**PROBLEM DETAILS**
Each of the records must appear again, exactly as it was written.

**TASK INPUT**
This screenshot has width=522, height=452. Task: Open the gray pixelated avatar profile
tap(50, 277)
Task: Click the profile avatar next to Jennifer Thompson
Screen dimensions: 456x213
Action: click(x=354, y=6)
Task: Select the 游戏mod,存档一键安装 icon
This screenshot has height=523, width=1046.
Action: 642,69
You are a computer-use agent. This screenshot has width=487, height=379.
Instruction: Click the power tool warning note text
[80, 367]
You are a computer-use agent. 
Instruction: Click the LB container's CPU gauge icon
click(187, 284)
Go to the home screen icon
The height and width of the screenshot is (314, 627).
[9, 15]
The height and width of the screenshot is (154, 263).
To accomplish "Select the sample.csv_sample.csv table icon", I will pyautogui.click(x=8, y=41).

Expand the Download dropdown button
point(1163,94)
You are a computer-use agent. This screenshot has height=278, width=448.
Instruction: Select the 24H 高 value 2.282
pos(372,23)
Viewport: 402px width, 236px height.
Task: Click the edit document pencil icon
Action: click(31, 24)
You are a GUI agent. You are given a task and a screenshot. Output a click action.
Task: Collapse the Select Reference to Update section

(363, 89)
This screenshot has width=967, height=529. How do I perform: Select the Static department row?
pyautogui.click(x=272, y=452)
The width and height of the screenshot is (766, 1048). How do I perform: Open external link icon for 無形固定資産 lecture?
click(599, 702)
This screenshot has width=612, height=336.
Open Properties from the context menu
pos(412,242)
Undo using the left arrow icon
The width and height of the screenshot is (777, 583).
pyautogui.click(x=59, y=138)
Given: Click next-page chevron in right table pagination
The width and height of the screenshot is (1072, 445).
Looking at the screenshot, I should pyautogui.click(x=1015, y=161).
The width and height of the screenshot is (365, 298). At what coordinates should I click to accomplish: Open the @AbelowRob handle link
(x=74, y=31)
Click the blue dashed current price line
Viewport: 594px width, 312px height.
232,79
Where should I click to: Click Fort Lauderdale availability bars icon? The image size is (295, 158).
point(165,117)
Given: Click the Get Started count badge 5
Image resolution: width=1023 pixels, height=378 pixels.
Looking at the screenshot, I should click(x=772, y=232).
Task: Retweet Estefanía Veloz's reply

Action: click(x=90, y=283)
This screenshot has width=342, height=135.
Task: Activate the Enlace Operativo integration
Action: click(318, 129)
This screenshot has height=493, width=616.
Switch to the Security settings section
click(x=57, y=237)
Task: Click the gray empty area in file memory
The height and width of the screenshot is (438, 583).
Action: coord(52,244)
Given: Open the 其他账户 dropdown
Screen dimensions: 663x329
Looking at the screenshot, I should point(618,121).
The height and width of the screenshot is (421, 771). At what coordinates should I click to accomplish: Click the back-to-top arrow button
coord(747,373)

**RESPONSE TO THIS TASK**
This screenshot has width=522, height=452. Task: Open the gray pixelated avatar profile
tap(50, 277)
Task: Click the profile avatar next to Jennifer Thompson
Screen dimensions: 456x213
Action: click(x=354, y=6)
Task: Select the 游戏mod,存档一键安装 icon
This screenshot has height=523, width=1046.
Action: 642,69
You are a computer-use agent. This screenshot has width=487, height=379.
Instruction: Click the power tool warning note text
[80, 367]
You are a computer-use agent. 
Instruction: Click the LB container's CPU gauge icon
click(187, 284)
Go to the home screen icon
The height and width of the screenshot is (314, 627).
[9, 15]
The height and width of the screenshot is (154, 263).
To accomplish "Select the sample.csv_sample.csv table icon", I will pyautogui.click(x=8, y=41).

Expand the Download dropdown button
point(1163,94)
You are a computer-use agent. This screenshot has height=278, width=448.
Instruction: Select the 24H 高 value 2.282
pos(372,23)
Viewport: 402px width, 236px height.
Task: Click the edit document pencil icon
Action: click(31, 24)
You are a GUI agent. You are given a task and a screenshot. Output a click action.
Task: Collapse the Select Reference to Update section

(363, 89)
This screenshot has width=967, height=529. How do I perform: Select the Static department row?
pyautogui.click(x=272, y=452)
The width and height of the screenshot is (766, 1048). How do I perform: Open external link icon for 無形固定資産 lecture?
click(599, 702)
This screenshot has width=612, height=336.
Open Properties from the context menu
pos(412,242)
Undo using the left arrow icon
The width and height of the screenshot is (777, 583).
pyautogui.click(x=59, y=138)
Given: Click next-page chevron in right table pagination
The width and height of the screenshot is (1072, 445).
Looking at the screenshot, I should pyautogui.click(x=1015, y=161).
The width and height of the screenshot is (365, 298). At what coordinates should I click to accomplish: Open the @AbelowRob handle link
(x=74, y=31)
Click the blue dashed current price line
Viewport: 594px width, 312px height.
232,79
Where should I click to: Click Fort Lauderdale availability bars icon? The image size is (295, 158).
point(165,117)
Given: Click the Get Started count badge 5
Image resolution: width=1023 pixels, height=378 pixels.
Looking at the screenshot, I should click(x=772, y=232).
Task: Retweet Estefanía Veloz's reply

Action: click(x=90, y=283)
This screenshot has width=342, height=135.
Task: Activate the Enlace Operativo integration
Action: click(318, 129)
This screenshot has height=493, width=616.
Switch to the Security settings section
click(x=57, y=237)
Task: Click the gray empty area in file memory
The height and width of the screenshot is (438, 583).
Action: coord(52,244)
Given: Open the 其他账户 dropdown
Screen dimensions: 663x329
Looking at the screenshot, I should point(618,121).
The height and width of the screenshot is (421, 771). At what coordinates should I click to accomplish: Click the back-to-top arrow button
coord(747,373)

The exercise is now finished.